Generation Gone #2 Review
By John Saavedra
A tale of three hackers who gain superpowers from a secret military code continues in Generation Gone #2. Elena is enjoying her new ability to fly, Nick is still miserable, and the optimistic Baldwin hasn’t figured out his power yet — undoubtedly a sign that his is the greatest power of all. Ales Kot and Andre Lima Araujo tackle a world in turmoil in this second issue, while all of the different players figure out their next moves.
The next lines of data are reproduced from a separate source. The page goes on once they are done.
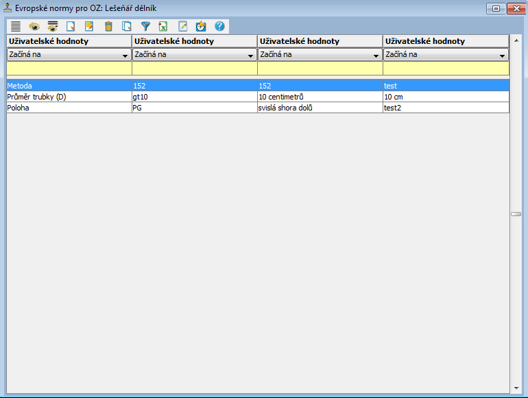Open the funnel filter tool
Image resolution: width=528 pixels, height=398 pixels.
point(145,27)
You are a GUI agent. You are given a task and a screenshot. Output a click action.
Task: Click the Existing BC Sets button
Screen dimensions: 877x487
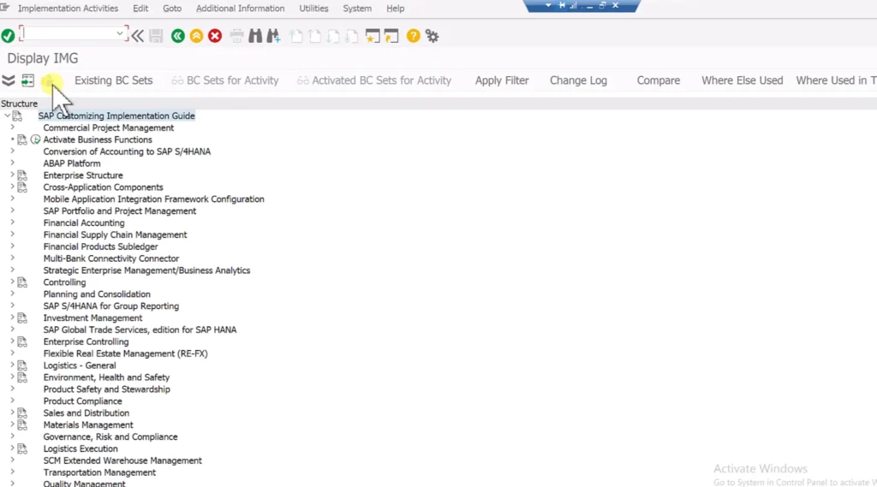(x=114, y=80)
For Elena, Nick, and Baldwin, who are now being sought out by the military, there might be no other move but to run for their lives.
Nick remains my least favorite character in the book, a wallower who makes everyone else carry around his emotional baggage. While Baldwin makes light of Nick’s cliche man brooding, Elena constantly has to reassure him that she loves him and that he’s great and to not be sad and… Kot is obviously saying something here. Nick and Elena’s toxic relationship was at the forefront of the first issue, and it gets a little bit of time in the second but not quite as much as I’d like. We’ll hopefully learn why Nick is such a shit in another issue down the line. That said, he doesn’t deserve the kind Elena.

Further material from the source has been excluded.